Viersen. Woher das Geld kommt, mit dem Straßen saniert werden können, teilt die Datenbank zwar nicht mit. Ansonsten gibt sie aber sämtliche Informationen rund um das 350 Kilometer lange Straßennetz Viersens preis: Nach monatelanger Diskussion hat sich die Politik im Hauptausschuss mit Ausnahme der FDP für die Anschaffung einer neuen Straßendatenbank entschieden. 173 150 Euro stehen dafür im Haushalt der Stadt zur Verfügung.

Straßenschäden können frühzeitig erkannt werden

Mit Hilfe der Datenbank können die Städtischen Betriebe den Zustand aller Straßen sowie Rad- und Gehwege erfassen und ein entsprechendes Straßenerhaltungskonzept entwickeln.

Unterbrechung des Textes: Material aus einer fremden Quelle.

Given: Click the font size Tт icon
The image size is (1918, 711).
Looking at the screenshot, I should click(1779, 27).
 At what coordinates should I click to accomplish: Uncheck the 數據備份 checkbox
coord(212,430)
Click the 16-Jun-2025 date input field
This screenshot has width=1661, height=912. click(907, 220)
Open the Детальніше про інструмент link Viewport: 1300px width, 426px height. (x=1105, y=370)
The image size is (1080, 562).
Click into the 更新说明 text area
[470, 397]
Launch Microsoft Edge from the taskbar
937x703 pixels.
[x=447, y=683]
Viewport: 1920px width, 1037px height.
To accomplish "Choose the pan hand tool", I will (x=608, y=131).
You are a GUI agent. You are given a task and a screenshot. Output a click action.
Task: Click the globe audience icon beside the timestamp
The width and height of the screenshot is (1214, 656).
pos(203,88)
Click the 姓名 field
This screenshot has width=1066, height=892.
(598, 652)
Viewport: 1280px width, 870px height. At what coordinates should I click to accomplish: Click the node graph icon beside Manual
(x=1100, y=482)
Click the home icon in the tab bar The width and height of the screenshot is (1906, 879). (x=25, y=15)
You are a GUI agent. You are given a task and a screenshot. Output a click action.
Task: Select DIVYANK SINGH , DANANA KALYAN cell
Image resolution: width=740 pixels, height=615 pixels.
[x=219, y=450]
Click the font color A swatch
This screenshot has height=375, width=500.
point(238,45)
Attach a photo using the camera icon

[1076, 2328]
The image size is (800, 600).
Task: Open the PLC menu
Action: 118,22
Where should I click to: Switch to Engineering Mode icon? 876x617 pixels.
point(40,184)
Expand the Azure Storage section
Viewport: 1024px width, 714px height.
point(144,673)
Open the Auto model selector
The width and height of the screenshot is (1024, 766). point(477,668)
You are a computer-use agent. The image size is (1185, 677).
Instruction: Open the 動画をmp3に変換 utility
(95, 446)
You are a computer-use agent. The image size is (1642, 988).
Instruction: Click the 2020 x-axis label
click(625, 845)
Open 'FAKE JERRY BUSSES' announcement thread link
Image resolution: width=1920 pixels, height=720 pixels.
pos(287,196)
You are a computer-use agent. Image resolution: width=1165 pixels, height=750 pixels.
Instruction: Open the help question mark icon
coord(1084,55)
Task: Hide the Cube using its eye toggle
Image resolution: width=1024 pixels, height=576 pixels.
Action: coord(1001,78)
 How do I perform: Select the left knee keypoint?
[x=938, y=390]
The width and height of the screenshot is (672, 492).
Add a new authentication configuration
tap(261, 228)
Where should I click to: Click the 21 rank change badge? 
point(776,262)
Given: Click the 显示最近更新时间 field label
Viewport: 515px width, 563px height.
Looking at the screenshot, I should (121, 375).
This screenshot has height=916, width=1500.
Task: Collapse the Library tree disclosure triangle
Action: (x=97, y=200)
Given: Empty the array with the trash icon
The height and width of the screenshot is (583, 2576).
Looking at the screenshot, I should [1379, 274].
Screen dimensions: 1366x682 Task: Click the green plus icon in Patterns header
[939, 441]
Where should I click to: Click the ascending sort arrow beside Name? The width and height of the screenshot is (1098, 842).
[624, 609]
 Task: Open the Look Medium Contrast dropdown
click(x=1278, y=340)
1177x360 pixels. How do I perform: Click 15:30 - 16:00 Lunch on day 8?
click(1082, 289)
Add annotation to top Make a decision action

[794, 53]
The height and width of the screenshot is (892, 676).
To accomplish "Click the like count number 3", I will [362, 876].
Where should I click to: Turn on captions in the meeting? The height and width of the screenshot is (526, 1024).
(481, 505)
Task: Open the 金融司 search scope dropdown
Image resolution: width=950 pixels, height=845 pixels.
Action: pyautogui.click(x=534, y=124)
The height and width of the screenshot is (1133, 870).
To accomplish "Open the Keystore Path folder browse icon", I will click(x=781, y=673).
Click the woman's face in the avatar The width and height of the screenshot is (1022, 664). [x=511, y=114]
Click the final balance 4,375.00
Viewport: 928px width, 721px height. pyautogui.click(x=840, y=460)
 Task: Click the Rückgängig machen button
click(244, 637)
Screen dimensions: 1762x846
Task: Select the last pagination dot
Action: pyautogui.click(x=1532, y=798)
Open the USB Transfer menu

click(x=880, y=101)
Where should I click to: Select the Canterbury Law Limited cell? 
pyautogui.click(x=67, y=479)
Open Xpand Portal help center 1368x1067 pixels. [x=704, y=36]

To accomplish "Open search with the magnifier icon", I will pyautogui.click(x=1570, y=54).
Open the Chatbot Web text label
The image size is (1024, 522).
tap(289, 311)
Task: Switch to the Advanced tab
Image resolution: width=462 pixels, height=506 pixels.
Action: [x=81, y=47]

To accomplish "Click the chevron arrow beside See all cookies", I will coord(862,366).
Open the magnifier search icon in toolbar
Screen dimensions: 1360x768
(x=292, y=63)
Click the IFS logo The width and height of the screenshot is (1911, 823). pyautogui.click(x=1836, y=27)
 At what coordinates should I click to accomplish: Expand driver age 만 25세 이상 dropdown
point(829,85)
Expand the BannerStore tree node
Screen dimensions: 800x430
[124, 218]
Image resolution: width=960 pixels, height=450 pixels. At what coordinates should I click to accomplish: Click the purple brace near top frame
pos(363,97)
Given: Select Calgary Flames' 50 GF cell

So soll die Datenbank unter anderem dabei helfen, Schäden an der Fahrbahndecke rechtzeitig zu erkennen, damit ein kompletter Neubau verhindert werden kann.

Profitieren wird von der Neuanschaffung auch die Kämmerei. Mit der Umstellung auf das "Neue Kommunale Finanzmanagement" (NKF) muss die Stadt den Wert ihrer Straßen benennen und kann die Daten der Straßendatenbank in die Eröffnungsbilanz und in das Anlagevermögen übernehmen.

Die Politik hatte sich nicht ohne Weiteres auf die Anschaffung eingelassen, weil die Verwaltung 2003 für über 200 000 Euro eine Straßendatenbank angeschafft hatte, deren Einsatz sich in der Praxis nicht bewährte.